#### [What this task involves]
Copy the entries that follow, exactly and completely.
======== Data extracts
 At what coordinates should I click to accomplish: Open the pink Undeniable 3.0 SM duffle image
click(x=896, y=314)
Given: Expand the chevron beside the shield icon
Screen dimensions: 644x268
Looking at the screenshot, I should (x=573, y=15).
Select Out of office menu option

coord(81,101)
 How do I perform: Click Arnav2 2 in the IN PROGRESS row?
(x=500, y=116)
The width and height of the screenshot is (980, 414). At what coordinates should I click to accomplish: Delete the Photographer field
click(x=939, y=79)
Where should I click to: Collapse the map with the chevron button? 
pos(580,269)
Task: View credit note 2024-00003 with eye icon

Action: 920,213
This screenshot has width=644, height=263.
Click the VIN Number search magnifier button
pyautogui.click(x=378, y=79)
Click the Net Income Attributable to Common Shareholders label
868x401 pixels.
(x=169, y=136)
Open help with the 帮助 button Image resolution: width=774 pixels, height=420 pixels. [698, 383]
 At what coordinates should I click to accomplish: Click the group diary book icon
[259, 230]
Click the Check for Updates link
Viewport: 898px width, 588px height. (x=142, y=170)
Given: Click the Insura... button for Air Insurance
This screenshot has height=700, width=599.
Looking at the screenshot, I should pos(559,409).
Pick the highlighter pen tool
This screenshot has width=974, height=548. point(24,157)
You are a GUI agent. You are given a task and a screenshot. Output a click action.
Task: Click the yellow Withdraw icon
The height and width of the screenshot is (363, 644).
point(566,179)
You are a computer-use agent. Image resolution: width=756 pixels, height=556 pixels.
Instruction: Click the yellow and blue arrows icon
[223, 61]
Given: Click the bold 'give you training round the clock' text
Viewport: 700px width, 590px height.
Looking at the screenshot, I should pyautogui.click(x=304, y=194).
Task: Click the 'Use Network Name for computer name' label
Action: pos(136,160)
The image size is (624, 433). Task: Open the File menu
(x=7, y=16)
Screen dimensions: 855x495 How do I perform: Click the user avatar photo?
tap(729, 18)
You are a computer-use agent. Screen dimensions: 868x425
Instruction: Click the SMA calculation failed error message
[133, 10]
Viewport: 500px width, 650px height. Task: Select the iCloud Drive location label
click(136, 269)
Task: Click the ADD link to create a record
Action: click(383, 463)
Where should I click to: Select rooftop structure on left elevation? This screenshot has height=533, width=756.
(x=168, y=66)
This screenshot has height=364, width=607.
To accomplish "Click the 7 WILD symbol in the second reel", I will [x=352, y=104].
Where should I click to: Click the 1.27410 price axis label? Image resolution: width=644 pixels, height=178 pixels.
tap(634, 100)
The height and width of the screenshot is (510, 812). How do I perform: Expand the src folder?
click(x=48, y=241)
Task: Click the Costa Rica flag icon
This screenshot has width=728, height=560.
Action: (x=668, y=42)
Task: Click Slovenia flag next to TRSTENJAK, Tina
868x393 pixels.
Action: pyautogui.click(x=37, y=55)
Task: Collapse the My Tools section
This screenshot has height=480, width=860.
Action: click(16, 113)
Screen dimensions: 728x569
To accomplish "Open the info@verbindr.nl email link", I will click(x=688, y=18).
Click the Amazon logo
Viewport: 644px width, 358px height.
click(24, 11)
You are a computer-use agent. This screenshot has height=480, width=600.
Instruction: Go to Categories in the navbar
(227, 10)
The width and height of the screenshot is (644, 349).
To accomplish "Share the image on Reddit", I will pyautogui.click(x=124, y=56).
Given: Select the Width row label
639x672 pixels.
================
#### [Task response]
 At what coordinates should I click to accomplish: Open the pink Undeniable 3.0 SM duffle image
click(x=896, y=314)
Given: Expand the chevron beside the shield icon
Screen dimensions: 644x268
Looking at the screenshot, I should (x=573, y=15).
Select Out of office menu option

coord(81,101)
 How do I perform: Click Arnav2 2 in the IN PROGRESS row?
(x=500, y=116)
The width and height of the screenshot is (980, 414). At what coordinates should I click to accomplish: Delete the Photographer field
click(x=939, y=79)
Where should I click to: Collapse the map with the chevron button? 
pos(580,269)
Task: View credit note 2024-00003 with eye icon

Action: 920,213
This screenshot has width=644, height=263.
Click the VIN Number search magnifier button
pyautogui.click(x=378, y=79)
Click the Net Income Attributable to Common Shareholders label
868x401 pixels.
(x=169, y=136)
Open help with the 帮助 button Image resolution: width=774 pixels, height=420 pixels. [698, 383]
 At what coordinates should I click to accomplish: Click the group diary book icon
[259, 230]
Click the Check for Updates link
Viewport: 898px width, 588px height. (x=142, y=170)
Given: Click the Insura... button for Air Insurance
This screenshot has height=700, width=599.
Looking at the screenshot, I should pos(559,409).
Pick the highlighter pen tool
This screenshot has width=974, height=548. point(24,157)
You are a GUI agent. You are given a task and a screenshot. Output a click action.
Task: Click the yellow Withdraw icon
The height and width of the screenshot is (363, 644).
point(566,179)
You are a computer-use agent. Image resolution: width=756 pixels, height=556 pixels.
Instruction: Click the yellow and blue arrows icon
[223, 61]
Given: Click the bold 'give you training round the clock' text
Viewport: 700px width, 590px height.
Looking at the screenshot, I should pyautogui.click(x=304, y=194).
Task: Click the 'Use Network Name for computer name' label
Action: pos(136,160)
The image size is (624, 433). Task: Open the File menu
(x=7, y=16)
Screen dimensions: 855x495 How do I perform: Click the user avatar photo?
tap(729, 18)
You are a computer-use agent. Screen dimensions: 868x425
Instruction: Click the SMA calculation failed error message
[133, 10]
Viewport: 500px width, 650px height. Task: Select the iCloud Drive location label
click(136, 269)
Task: Click the ADD link to create a record
Action: click(383, 463)
Where should I click to: Select rooftop structure on left elevation? This screenshot has height=533, width=756.
(x=168, y=66)
This screenshot has height=364, width=607.
To accomplish "Click the 7 WILD symbol in the second reel", I will [x=352, y=104].
Where should I click to: Click the 1.27410 price axis label? Image resolution: width=644 pixels, height=178 pixels.
tap(634, 100)
The height and width of the screenshot is (510, 812). How do I perform: Expand the src folder?
click(x=48, y=241)
Task: Click the Costa Rica flag icon
This screenshot has width=728, height=560.
Action: (x=668, y=42)
Task: Click Slovenia flag next to TRSTENJAK, Tina
868x393 pixels.
Action: pyautogui.click(x=37, y=55)
Task: Collapse the My Tools section
This screenshot has height=480, width=860.
Action: click(16, 113)
Screen dimensions: 728x569
To accomplish "Open the info@verbindr.nl email link", I will click(x=688, y=18).
Click the Amazon logo
Viewport: 644px width, 358px height.
click(24, 11)
You are a computer-use agent. This screenshot has height=480, width=600.
Instruction: Go to Categories in the navbar
(227, 10)
The width and height of the screenshot is (644, 349).
To accomplish "Share the image on Reddit", I will pyautogui.click(x=124, y=56).
Given: Select the Width row label
639x672 pixels.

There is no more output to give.